Im type 1 trust me its now causing liver issues,throid issues too
Think mine (type 1) has caused liver, heart & breathing problems.. I only got diagnosed on 19th Dec.. Misdiagnosed in 2015. APS showed up in 2015 at same appt that my speckled ana showed & was not followed up!! So 9 years untreated..has given the above problems..😢
How is Type 2 treated?
I have sle and cutaneous and also lupus profundus
Pls pls what do you use I know I can't go into sun but I'm popping little pimple an my face an then it pops suddenly more now it's around my nose dr gave me prednisone cream nothing helps ever since I got shingles on my back after op on c 4 c5 c6 back was full I didn't feel pain as I was on Morphin
Then I had it in my eye then on my hip now on my face
Yes i get this on my face. @fionaestherfortuin4185
There also needs to be more awareness and diagnosis in men of all races. Just listening to this lecture shows how man get forgotten about with this disease. I’m a white male 40 with the disease
mine is the skin only one its horrible mine is clear at the moment thank god in my 50s now be horrible next years in my life having kids with this skin one makes me look crazy to other people its my body not theirs
"Type 2" is much like "B" lymphoma symptoms.
Type 2 requires more of the doctor to be liable for once you report it
Pain : controversies
Fatigue: off label
If u can’t do a job you can’t be a homemaker
It gets to the point your nothing to no one
I have all type 1 lupus, but ANA and biopy skin and muscle were negative
Type three stages lupus
I have lupus , fibromyalgia at very least
Waste of time going to the drs.

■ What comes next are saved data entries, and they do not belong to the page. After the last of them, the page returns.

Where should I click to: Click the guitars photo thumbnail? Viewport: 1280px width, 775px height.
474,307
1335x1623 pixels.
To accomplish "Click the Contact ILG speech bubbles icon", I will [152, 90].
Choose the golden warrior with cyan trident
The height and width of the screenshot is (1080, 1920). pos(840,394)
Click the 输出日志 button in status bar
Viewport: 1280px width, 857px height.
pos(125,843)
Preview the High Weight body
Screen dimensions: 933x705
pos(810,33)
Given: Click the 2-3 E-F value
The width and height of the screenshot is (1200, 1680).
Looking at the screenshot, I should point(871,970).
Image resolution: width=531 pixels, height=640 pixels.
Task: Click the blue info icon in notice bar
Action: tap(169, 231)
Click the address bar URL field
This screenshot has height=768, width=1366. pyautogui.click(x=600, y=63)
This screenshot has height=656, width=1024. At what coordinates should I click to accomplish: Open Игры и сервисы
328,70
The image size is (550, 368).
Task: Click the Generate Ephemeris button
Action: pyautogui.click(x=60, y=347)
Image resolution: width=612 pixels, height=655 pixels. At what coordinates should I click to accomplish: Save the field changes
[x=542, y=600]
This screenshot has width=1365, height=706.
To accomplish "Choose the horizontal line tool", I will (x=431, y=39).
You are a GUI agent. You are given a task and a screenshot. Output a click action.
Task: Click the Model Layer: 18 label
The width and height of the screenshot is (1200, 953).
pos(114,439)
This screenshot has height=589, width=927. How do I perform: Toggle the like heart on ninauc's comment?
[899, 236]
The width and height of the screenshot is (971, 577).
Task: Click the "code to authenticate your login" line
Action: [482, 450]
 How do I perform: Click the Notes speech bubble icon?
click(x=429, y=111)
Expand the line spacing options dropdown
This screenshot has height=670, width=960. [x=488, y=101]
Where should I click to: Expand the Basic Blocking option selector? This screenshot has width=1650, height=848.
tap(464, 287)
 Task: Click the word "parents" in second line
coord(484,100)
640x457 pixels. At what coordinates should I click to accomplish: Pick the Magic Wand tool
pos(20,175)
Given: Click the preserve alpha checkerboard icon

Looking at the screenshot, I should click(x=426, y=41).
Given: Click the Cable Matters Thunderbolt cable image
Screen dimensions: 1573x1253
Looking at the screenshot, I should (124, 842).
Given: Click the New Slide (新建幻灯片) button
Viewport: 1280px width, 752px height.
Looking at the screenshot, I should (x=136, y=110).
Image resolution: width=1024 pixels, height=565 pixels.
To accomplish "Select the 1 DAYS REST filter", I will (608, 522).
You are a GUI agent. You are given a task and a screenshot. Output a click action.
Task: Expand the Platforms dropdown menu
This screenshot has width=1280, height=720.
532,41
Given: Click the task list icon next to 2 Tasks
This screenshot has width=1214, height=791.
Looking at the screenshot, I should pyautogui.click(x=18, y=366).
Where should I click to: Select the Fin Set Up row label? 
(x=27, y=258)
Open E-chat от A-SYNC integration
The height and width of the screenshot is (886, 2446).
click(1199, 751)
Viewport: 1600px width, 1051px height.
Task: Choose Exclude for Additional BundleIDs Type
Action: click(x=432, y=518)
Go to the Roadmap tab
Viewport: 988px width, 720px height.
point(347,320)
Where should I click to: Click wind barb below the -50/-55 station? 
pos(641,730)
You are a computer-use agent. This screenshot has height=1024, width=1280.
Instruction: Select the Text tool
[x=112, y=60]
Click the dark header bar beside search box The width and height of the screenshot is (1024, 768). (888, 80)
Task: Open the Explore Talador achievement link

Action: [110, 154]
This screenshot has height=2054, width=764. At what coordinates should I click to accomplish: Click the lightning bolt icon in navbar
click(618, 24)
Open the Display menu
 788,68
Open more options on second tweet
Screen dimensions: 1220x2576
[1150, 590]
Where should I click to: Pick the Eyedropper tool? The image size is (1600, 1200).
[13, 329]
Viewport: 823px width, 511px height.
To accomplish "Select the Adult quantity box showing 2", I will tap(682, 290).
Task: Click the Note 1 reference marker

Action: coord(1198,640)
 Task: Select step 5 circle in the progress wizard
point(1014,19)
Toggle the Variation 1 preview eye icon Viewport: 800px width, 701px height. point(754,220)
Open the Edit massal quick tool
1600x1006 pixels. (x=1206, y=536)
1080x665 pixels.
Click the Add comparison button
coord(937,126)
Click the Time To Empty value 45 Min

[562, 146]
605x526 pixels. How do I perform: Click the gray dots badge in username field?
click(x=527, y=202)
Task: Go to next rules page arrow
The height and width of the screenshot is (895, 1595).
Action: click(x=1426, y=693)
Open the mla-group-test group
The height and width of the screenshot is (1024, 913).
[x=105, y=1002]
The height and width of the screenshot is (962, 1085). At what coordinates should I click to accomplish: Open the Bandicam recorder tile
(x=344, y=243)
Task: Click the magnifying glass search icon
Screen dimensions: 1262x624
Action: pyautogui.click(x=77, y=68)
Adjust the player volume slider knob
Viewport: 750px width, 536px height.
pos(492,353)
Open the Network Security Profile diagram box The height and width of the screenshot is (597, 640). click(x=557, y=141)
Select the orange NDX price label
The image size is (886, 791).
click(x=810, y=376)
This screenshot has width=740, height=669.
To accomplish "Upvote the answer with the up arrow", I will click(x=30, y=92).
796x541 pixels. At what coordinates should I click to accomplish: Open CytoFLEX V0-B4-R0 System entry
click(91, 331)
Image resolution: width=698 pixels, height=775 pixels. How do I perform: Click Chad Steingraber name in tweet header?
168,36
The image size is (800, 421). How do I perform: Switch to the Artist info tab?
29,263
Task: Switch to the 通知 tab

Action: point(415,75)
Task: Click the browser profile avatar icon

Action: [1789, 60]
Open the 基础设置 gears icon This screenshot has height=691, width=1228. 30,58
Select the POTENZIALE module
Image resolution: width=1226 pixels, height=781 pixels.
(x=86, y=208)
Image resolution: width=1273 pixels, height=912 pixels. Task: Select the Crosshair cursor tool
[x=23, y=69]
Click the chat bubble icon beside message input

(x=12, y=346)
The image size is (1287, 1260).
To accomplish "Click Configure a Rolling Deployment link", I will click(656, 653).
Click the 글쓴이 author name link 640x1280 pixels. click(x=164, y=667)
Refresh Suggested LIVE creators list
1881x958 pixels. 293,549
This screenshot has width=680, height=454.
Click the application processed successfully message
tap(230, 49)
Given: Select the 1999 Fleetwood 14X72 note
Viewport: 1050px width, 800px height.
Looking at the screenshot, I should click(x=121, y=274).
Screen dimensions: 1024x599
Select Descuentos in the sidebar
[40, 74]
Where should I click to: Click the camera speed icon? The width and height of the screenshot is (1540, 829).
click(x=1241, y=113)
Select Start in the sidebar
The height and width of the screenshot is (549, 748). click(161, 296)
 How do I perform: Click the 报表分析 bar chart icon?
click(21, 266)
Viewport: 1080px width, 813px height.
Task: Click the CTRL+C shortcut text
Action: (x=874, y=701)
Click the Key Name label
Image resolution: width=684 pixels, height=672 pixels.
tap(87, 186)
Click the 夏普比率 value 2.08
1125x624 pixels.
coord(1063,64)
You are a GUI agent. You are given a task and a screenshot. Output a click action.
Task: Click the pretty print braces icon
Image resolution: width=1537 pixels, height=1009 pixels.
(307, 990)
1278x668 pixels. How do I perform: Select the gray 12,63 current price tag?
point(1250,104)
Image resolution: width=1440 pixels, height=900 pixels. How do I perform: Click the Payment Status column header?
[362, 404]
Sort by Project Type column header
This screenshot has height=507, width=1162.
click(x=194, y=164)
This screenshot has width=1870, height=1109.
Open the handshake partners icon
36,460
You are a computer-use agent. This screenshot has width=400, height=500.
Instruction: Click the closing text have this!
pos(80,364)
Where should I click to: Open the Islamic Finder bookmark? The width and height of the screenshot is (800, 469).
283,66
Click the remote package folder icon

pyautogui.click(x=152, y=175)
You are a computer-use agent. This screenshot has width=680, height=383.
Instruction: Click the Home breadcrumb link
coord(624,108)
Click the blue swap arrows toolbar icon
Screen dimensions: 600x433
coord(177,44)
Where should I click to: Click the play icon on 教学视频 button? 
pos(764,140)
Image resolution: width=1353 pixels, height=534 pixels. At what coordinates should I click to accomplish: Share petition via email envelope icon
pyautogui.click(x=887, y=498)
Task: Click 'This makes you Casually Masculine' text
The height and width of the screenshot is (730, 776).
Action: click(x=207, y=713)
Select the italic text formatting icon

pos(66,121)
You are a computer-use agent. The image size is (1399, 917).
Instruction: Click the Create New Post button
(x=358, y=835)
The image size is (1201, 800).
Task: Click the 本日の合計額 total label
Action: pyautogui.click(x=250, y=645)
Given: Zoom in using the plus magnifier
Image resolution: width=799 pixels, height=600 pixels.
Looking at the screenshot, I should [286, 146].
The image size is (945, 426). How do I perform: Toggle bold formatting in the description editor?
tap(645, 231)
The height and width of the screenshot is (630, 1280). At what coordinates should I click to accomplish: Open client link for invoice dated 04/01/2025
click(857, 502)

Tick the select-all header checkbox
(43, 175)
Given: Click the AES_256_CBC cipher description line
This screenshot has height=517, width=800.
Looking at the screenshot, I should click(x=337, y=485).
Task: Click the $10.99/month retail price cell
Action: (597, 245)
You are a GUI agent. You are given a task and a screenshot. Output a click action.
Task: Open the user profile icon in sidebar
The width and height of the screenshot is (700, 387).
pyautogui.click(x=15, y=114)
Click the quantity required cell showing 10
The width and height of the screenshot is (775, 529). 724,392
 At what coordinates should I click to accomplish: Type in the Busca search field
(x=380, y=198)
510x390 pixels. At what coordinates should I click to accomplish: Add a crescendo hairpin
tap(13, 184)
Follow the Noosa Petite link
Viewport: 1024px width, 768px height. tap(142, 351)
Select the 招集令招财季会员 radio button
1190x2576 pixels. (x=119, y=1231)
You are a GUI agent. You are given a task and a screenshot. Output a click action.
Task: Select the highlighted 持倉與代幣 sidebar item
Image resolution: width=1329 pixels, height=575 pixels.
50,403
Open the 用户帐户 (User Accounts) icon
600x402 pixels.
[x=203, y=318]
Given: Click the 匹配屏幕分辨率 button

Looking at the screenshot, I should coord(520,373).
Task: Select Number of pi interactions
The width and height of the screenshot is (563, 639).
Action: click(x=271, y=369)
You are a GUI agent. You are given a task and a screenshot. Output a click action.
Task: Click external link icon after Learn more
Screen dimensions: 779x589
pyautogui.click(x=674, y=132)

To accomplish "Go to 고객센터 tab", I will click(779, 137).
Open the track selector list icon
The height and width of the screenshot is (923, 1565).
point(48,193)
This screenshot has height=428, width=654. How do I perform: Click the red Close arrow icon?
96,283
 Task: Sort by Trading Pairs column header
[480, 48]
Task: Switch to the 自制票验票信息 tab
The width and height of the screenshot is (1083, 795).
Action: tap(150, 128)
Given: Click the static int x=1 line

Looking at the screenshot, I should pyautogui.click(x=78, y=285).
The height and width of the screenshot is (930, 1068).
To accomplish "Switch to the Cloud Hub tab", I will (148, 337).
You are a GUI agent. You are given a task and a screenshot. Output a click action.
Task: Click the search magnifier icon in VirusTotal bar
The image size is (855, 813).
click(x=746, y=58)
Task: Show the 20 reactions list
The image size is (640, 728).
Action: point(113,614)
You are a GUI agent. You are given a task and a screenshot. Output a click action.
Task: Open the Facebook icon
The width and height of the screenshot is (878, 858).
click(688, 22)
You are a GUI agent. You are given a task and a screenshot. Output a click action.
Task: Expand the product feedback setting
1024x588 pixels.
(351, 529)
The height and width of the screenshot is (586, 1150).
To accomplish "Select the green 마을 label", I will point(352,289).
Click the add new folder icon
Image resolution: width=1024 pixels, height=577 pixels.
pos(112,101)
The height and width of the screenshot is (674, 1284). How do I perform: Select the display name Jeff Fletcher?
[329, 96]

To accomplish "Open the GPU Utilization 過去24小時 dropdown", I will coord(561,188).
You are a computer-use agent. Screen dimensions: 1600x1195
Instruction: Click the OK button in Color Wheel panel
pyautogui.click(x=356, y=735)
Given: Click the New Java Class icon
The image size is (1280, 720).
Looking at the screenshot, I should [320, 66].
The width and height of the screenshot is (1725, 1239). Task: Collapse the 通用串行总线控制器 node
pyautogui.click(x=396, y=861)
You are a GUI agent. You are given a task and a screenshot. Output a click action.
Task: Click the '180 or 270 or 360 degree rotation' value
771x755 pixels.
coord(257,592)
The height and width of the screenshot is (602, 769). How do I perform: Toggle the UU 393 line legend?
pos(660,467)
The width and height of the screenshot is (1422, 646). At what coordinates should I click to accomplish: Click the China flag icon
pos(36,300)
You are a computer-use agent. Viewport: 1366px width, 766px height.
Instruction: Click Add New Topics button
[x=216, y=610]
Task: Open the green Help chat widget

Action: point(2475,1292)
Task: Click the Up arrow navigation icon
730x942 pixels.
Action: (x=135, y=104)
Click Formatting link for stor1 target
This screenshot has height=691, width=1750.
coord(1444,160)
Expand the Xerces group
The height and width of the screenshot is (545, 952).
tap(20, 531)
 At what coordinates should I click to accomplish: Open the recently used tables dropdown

They cannot give you definitive answers. Even my blood test was negative
Mixed 😢
Im type 1 trust me
Hello Ontario 👋 from Indiana. I’m sure I have both types I have also developed mesenteric vasculitis and brain aneurysm. I am very blessed to still be here even if in diminished condition. Can you tell me what is the gold standard care for this In Ontario or Canada? Thank you.